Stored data
★ ★ ★ ★ ★
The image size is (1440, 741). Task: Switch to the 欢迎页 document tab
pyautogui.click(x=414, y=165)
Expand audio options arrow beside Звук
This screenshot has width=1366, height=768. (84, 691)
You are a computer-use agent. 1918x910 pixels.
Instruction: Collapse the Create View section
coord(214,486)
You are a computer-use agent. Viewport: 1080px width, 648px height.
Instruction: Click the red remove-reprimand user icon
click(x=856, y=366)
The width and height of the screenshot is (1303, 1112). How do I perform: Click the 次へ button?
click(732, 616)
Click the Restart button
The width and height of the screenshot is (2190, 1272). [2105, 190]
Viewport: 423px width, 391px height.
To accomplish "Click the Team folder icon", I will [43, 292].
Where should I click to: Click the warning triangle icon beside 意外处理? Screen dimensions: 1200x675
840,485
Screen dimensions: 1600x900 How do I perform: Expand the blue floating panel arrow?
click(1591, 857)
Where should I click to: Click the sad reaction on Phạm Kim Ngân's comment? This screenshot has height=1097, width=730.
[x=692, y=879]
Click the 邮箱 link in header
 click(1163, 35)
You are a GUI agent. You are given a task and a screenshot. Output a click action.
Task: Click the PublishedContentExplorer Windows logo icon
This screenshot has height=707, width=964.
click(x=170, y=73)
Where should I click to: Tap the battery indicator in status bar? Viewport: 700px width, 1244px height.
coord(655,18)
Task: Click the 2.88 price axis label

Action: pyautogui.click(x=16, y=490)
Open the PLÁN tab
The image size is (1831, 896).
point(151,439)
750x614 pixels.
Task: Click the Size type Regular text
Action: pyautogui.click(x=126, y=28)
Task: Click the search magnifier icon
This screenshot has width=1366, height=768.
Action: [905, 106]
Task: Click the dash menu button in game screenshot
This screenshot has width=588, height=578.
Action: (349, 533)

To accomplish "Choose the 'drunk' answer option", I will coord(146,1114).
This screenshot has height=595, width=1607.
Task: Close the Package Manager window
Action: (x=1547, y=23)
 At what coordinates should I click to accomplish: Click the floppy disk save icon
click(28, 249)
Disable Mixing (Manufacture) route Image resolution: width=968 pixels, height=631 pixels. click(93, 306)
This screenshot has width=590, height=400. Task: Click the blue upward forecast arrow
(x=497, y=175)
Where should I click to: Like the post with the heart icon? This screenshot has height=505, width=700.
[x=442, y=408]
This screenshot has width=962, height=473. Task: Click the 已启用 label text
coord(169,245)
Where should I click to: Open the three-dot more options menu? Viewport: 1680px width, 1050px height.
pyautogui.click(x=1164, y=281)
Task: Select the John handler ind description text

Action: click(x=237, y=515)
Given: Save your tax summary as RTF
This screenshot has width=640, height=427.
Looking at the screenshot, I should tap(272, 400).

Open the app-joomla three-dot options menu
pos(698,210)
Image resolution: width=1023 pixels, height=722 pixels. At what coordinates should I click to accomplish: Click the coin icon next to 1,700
★ ★ ★ ★ ★
WORK REQUEST |
Using the entries above, give again exactly the lines from the line holding "This screenshot has width=588, height=578." through the line holding "Disable Mixing (Manufacture)". Include both end lines and nothing else.

THE COMPLETED TASK |
This screenshot has width=588, height=578.
Action: (349, 533)

To accomplish "Choose the 'drunk' answer option", I will coord(146,1114).
This screenshot has height=595, width=1607.
Task: Close the Package Manager window
Action: (x=1547, y=23)
 At what coordinates should I click to accomplish: Click the floppy disk save icon
click(28, 249)
Disable Mixing (Manufacture) route Image resolution: width=968 pixels, height=631 pixels. click(93, 306)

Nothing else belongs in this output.